Children with disabilities recover and thrive one year after the cyclone in Vanuatu

Tamanu’s family was forced to leave their home and seek shelter with relatives.

By Rebecca Olul
Tamanu smiles with a UNICEF staff member.
15 July 2016

On the night Cyclone Pam hit Vanuatu, Tamanu’s family was forced to leave their home and seek shelter with relatives. When they returned, their house was destroyed. One year later, Tamanu is thriving thanks in part to the Vanuatu Society for Disabled Persons (VSDP) Early Intervention playgroup, which travels to communities like hers to reach children who need development and support services.

PORT VILA, Vanuatu, 15 July 2016 – Five-year-old Tamanu is a vivacious, bubby girl. She happily leads us through the garden from the temporary house she shares with her mother, father and 9-month-old twin baby brothers, to the place where their house stood before it was torn down by Category 5 Cyclone Pam, a year ago.
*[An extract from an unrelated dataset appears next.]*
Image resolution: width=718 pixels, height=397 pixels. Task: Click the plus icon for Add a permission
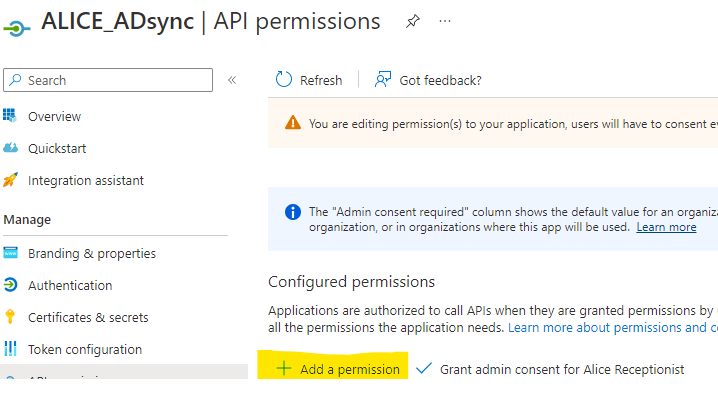click(284, 368)
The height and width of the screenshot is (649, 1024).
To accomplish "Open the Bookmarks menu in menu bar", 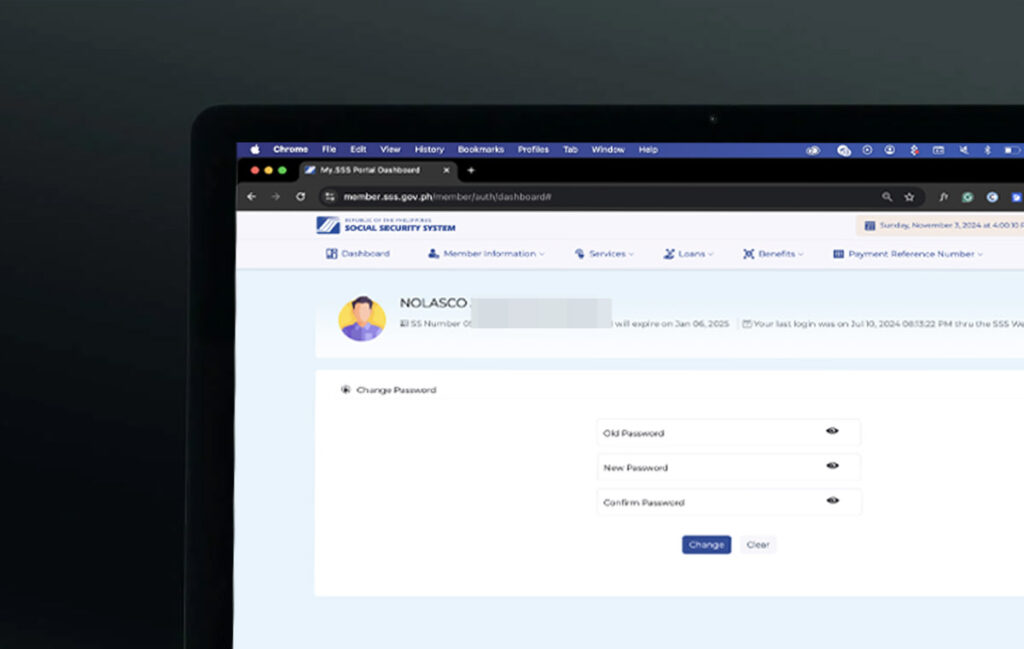I will 481,150.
In the yard, a neat pile of sand and coral sits, ready to be used in construction of a more permanent home for Tamanu’s family.
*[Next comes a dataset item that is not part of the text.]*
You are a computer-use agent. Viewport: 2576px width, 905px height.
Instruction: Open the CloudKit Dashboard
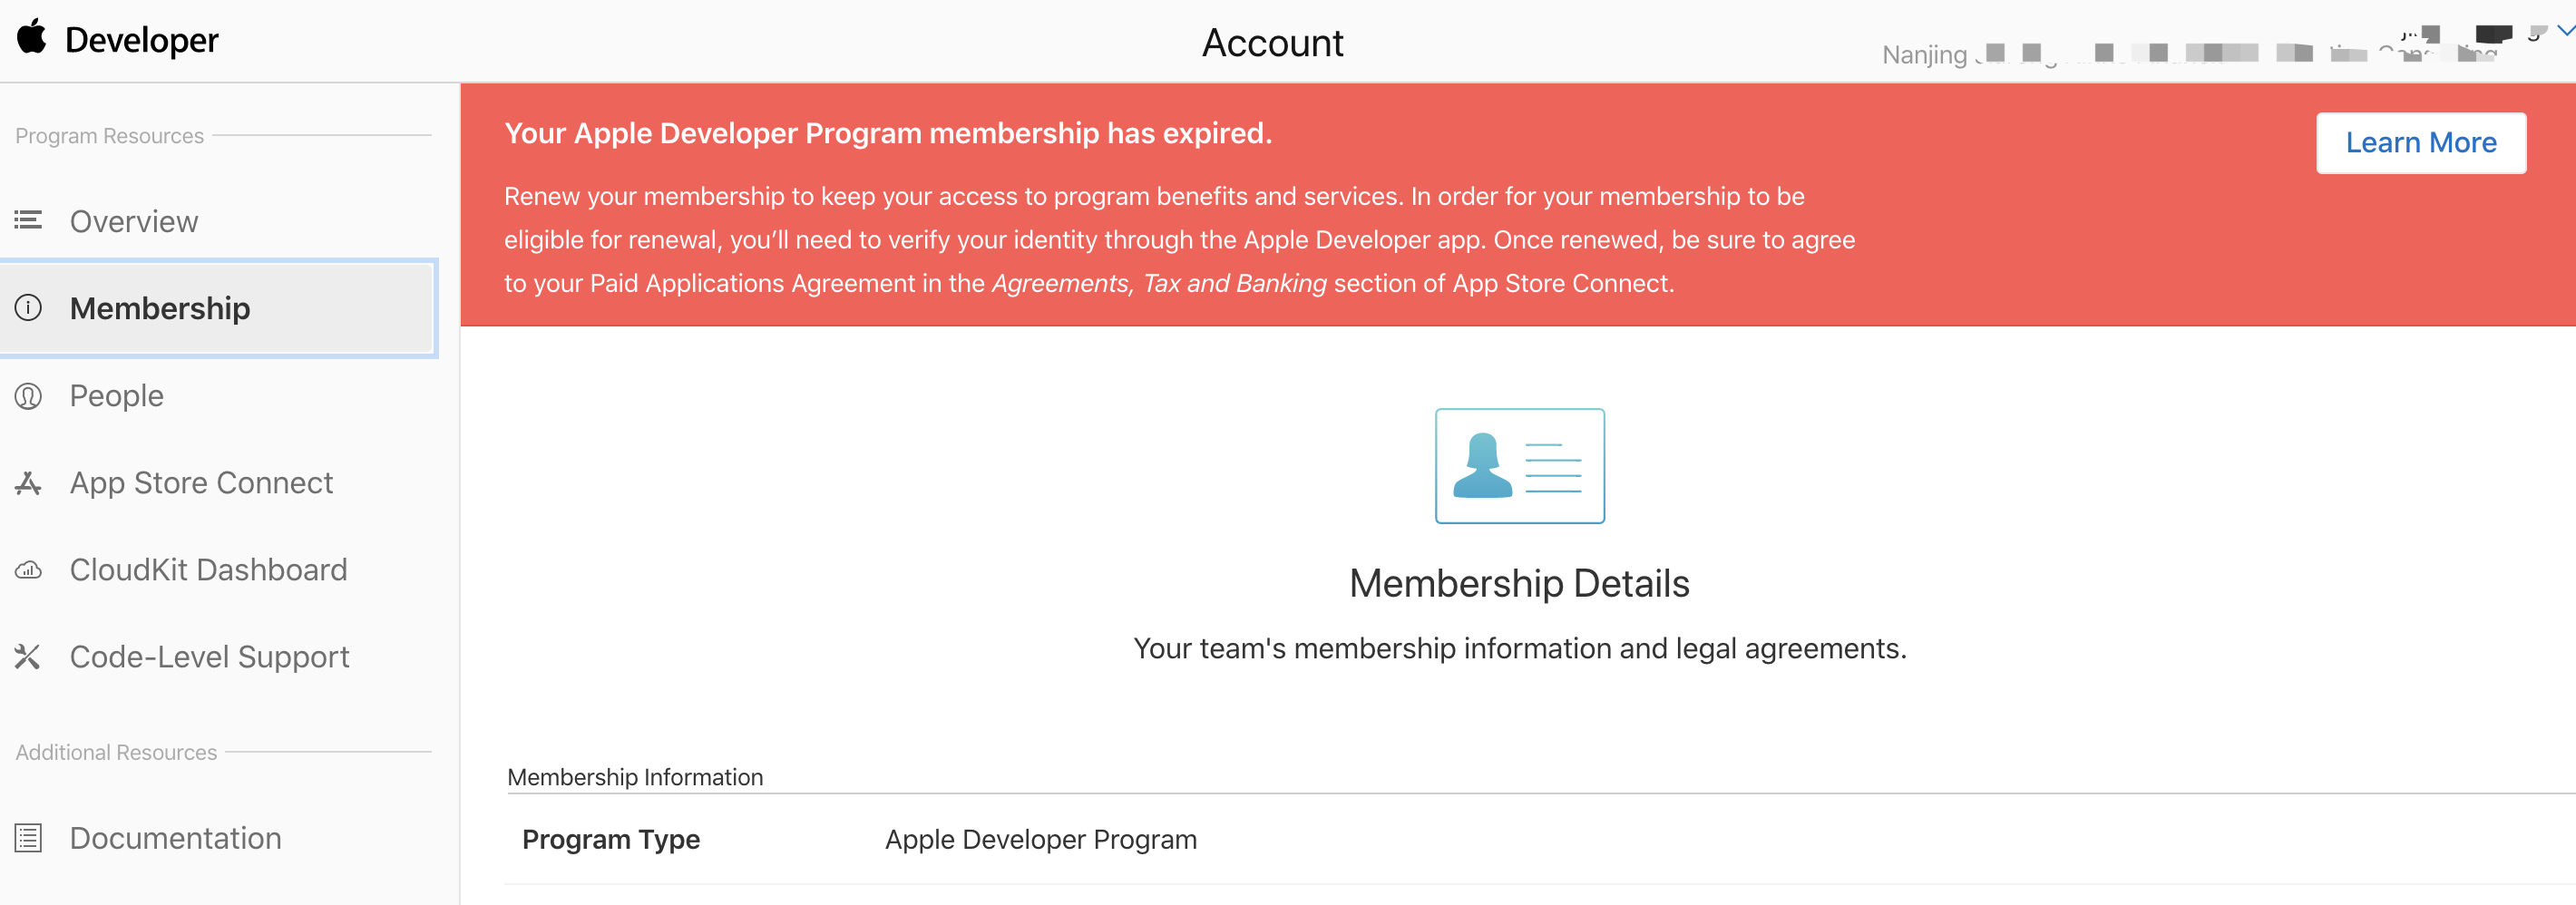coord(208,569)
Tamanu’s demeanour changes when she recalls the night of the Cyclone, saying “I was very frightened.” She tells us that her father and heavily-pregnant mother took her to seek shelter with relatives on the other side of town during the cyclone, but when they returned home they found that a big tree had smashed through their house. Tamanu looks at the old pots and frying pan perched precariously on the remains of their kitchen sink and says, “When you hear that there is a cyclone coming, go somewhere where you can be safe.”

A difficult place for children with disabilities

Vanuatu can be a difficult place for children with disabilities at the best of times, even more so after a disaster of the scale of Cyclone Pam. Too many miss the opportunity to participate in school and other childhood activities because they do not have access to appropriate support and learning opportunities. Tamanu was one of the fortunate few children with disabilities in Vanuatu who was attending the Vanuatu Society for Disabled Persons (VSDP) Early Intervention playgroup last year before Cyclone Pam hit the country.

Tamanu looks at the old pots and frying pan perched precariously on what was once their kitchen sink.
UNICEF Vanuatu/2015/Metois
Tamanu looks at the old pots and frying pan perched precariously on what was once their kitchen sink. Her family's house was destroyed when Cyclone Pam hit Vanuatu last year.

The playgroup aims to support children with disabilities to learn, grow, play and develop at their own pace, with the support of their families and specialized teachers, including dedicated volunteers. The playgroup also offers opportunities for children to subsequently integrate into the mainstream schooling system.

Marinette, one of the VDSP playgroup teachers, explains that children who show promising signs of being able to move on from the Early Intervention class to a public kindergarten are referred by one of the teachers. This is exactly what happened for Tamanu. She and another nine children from the playgroup were referred to a community kindergarten close to her home, where she seems to be thriving.

Tamanu’s excitement is evident as she says, “I love school. I like singing, painting, telling the weather and playing with my friends.”

Support where it’s needed most

The VDSP centre was badly damaged by the cyclone; half of the building was destroyed and still hasn’t been rebuilt. But it takes more than a cyclone to stop this determined group. With support from UNICEF, the Early Intervention playgroup restarted and made the bold decision to begin reaching out to four cyclone-affected communities across Port Vila, taking badly-needed care, development and support services to children who would otherwise not be able to travel.

Marinette admits it hasn’t been an easy journey. To sustain the operations of the community-based Early Intervention playgroups, VSDP needed funds to support transportation of teachers, toys and other learning aids, as well as transporting children and their caregivers to and from the playgroup venues. With financial support from UNICEF and the provision of UNICEF Recreation and Early Childhood Development kits, VSDP was able to keep the programme running, reaching out to 40 children like Tamanu with various types of disabilities in cyclone-affected communities each week.

It may not be easy, but it’s clear that this is a vitally-needed service. A year after Cyclone Pam devastated the country, the VDSP is stronger than ever, reaching out to children like Tamanu, one child at a time, in order to give them another chance at learning and going to school with their peers.